Le tabac et l’alcool sont deux des principaux produits qui peuvent entraîner une dépendance à laquelle nous avons à faire face en pratique quotidienne. S’agissant de l’alcool, le produit d’intoxication passe nécessairement au travers de la bouche avant d’être avalé.
La personne dépendante non abstinente (il en existe plusieurs millions dans notre pays) éprouve un très puissant sentiment de honte avant de « boire », pendant qu’elle boit et après avoir bu. Ce sentiment fait que le malade et le produit sont souvent plus ou moins bien évidemment cachés.
C’est probablement une des raisons majeures pour laquelle on ne confie pas sa dépendance à celui que l’on vient consulter avec un « mal dedans ».

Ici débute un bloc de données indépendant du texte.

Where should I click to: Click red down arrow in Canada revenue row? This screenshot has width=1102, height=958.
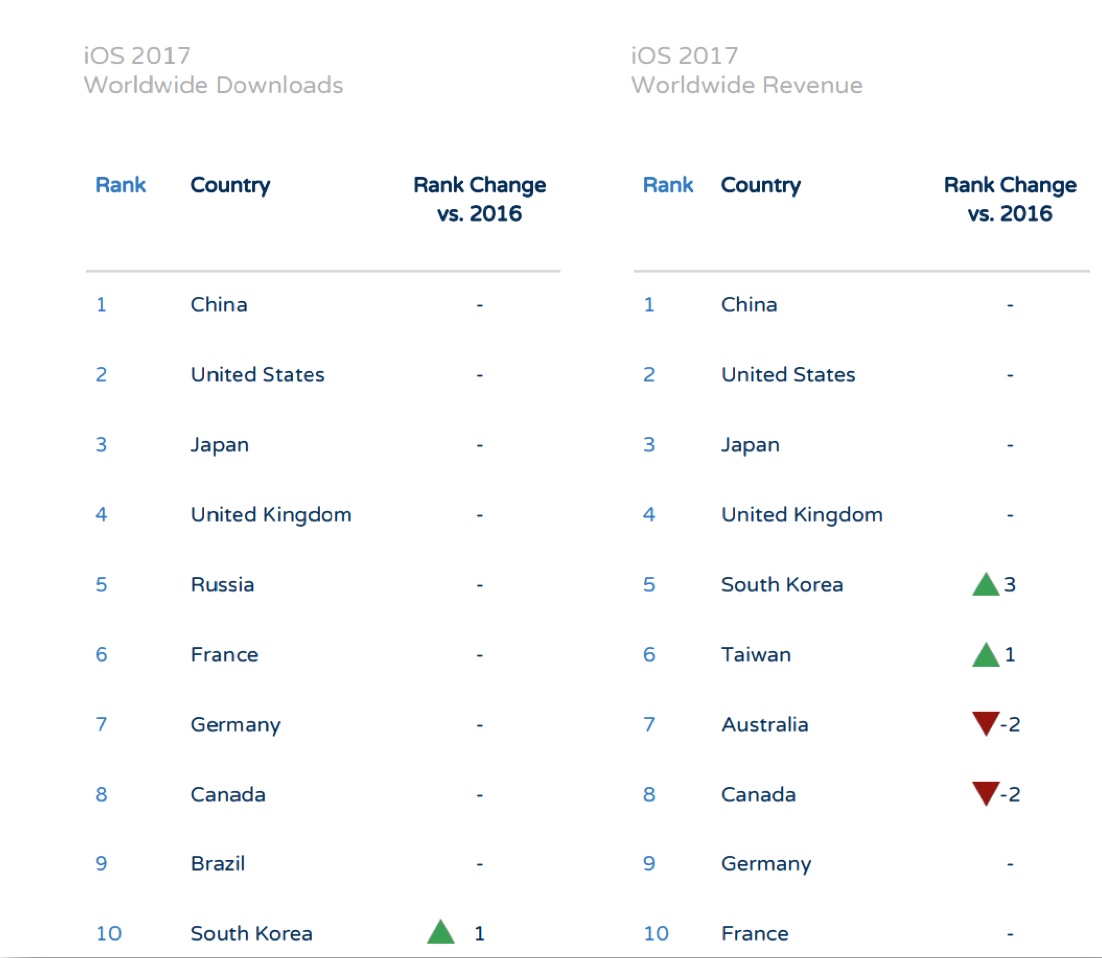tap(985, 793)

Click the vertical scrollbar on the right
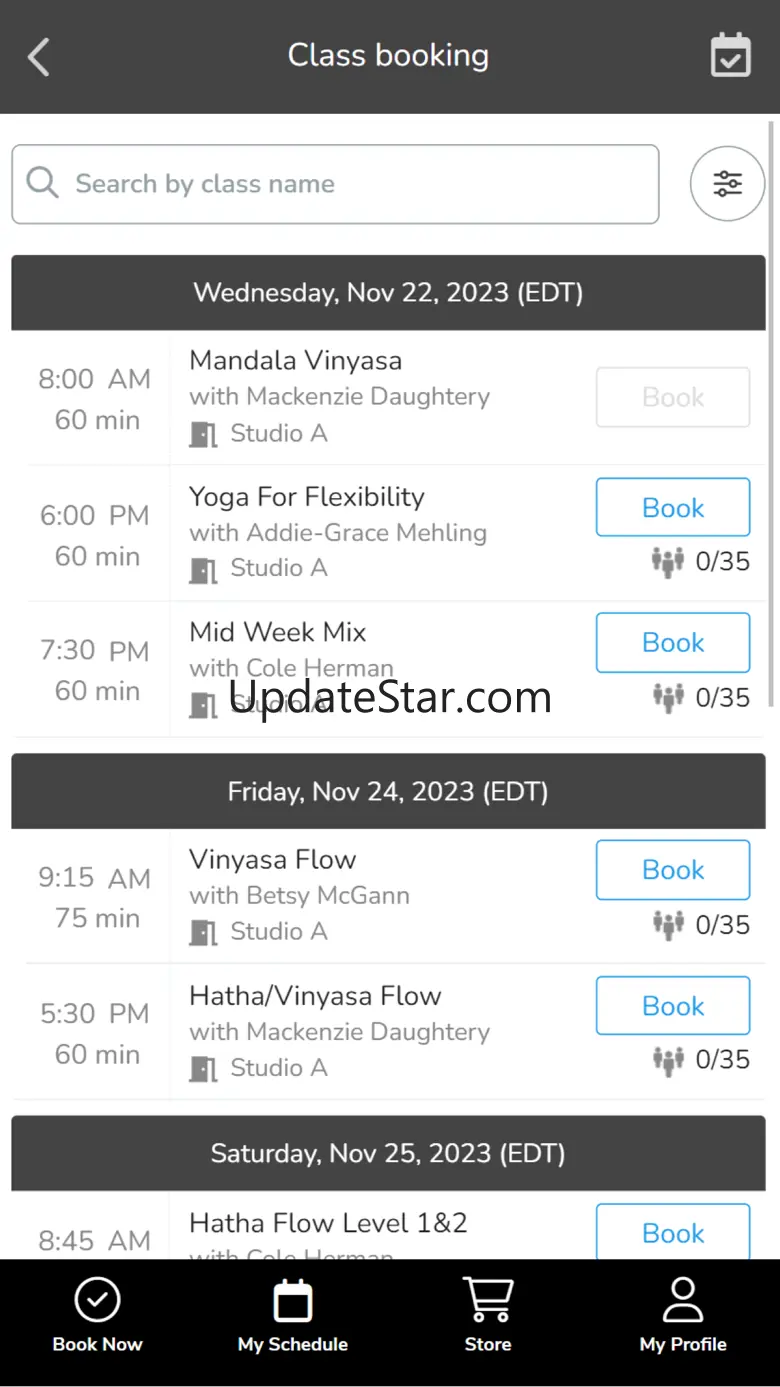pyautogui.click(x=771, y=400)
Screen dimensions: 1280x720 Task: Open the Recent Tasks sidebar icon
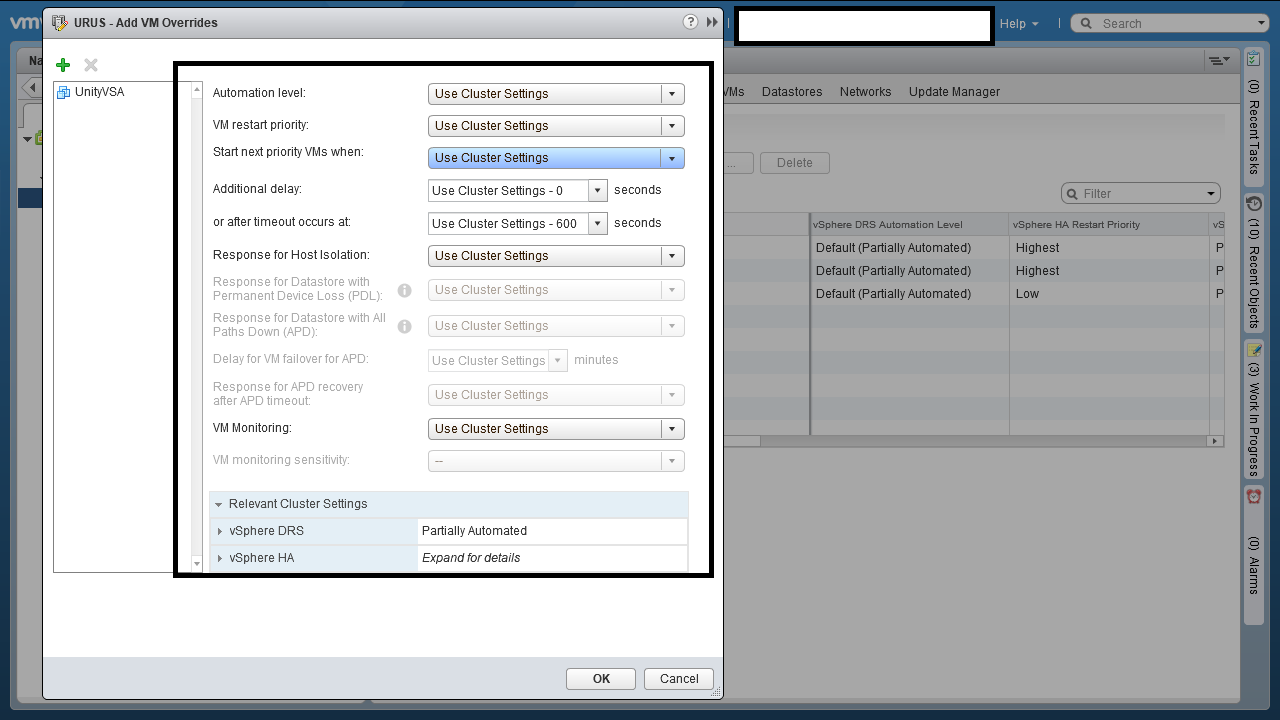tap(1253, 60)
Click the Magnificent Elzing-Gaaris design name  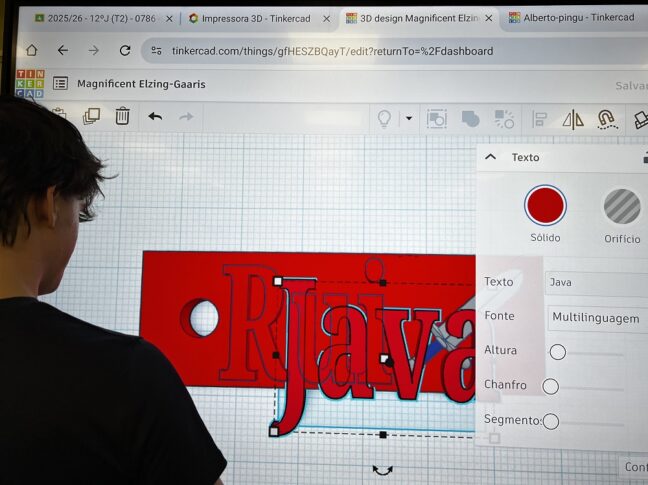click(141, 84)
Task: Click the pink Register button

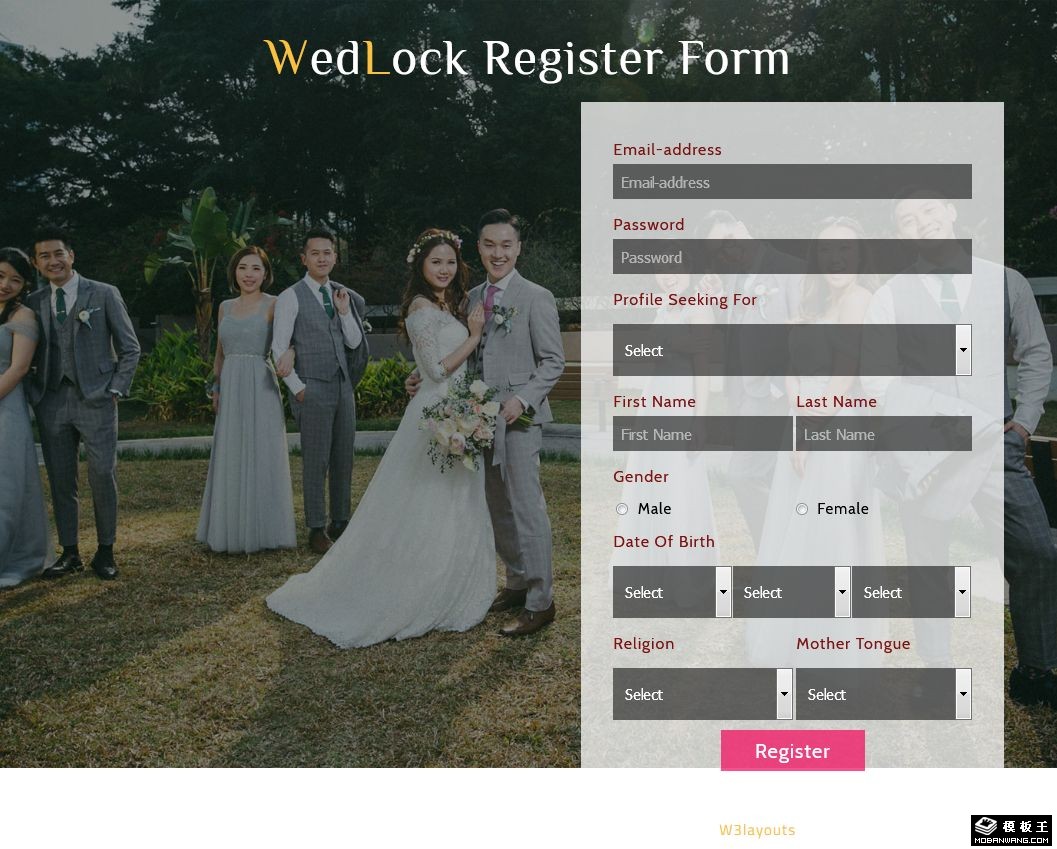Action: click(793, 751)
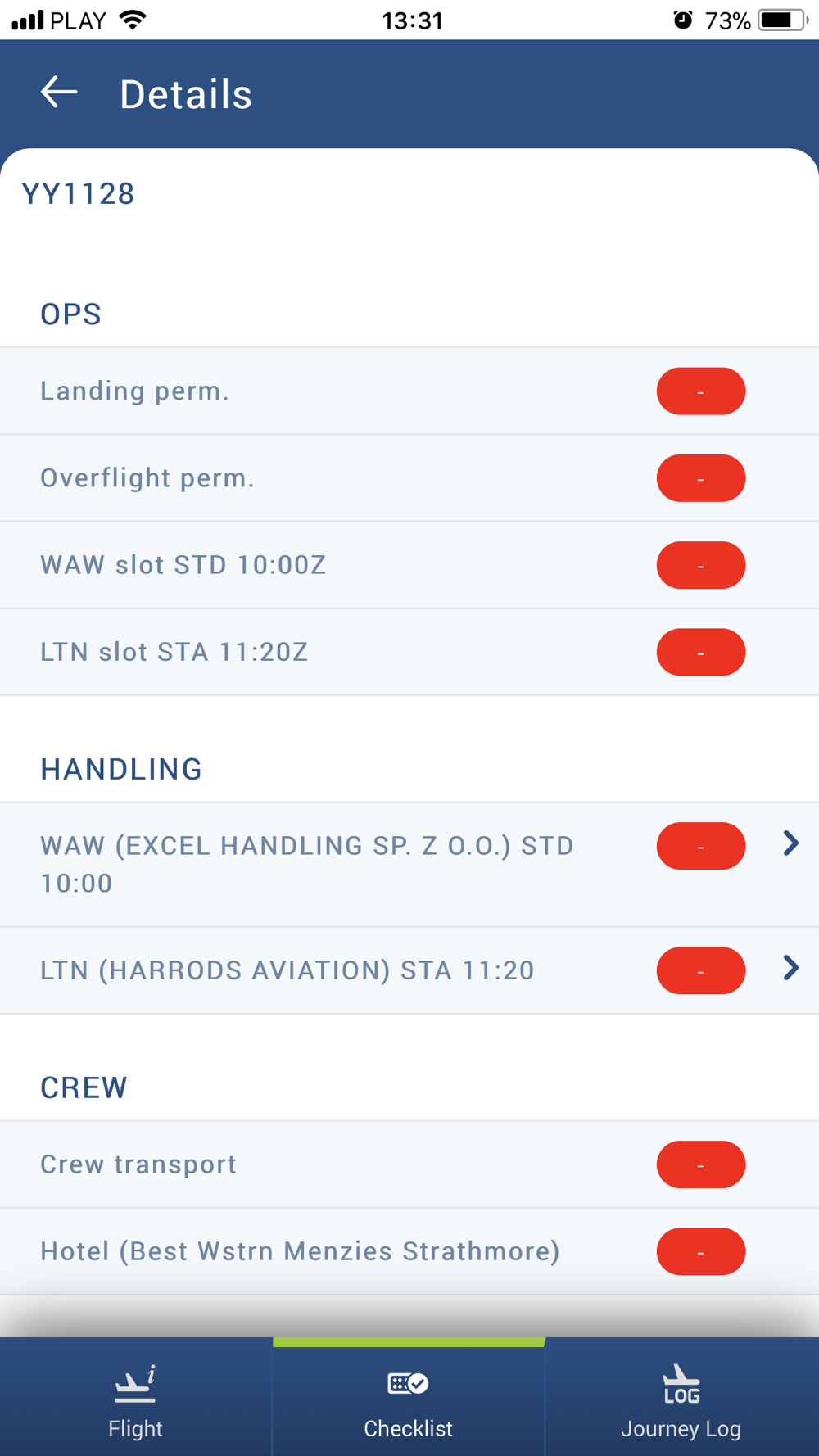819x1456 pixels.
Task: Toggle the Hotel Best Wstrn Menzies status
Action: (701, 1251)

Le (ou la) malade non-abstinent se demande bien sûr si le dentiste l’a vu, deviné – ou pire senti – puisqu’il est si près de l’organe qui voit passer l’alcool. Si oui, acceptera-t-il de me soigner ? C’est-à-dire prendre soin de moi ? Peut-il comprendre quelle est ma douleur anonyme ? Va-t-il, lui aussi, comme mes enfants, ma femme, mon mari, mes amis, mon patron, mes collègues de travail, la police, me dire – avec force et conviction – que je devrais avoir la volonté d’arrêter de me détruire (à moins que, lui aussi, ne souffre de la même maladie ?) ?
Ainsi, lorsque nous demandons à un patient de bien vouloir se rincer la bouche (et non pas le gosier), nous ne savons jamais si ce geste, apparemment si simple, de mettre « un verre à la bouche » ne va pas rappeler celui qui, plusieurs fois par jour, sert d’assouvissement au terrible manque.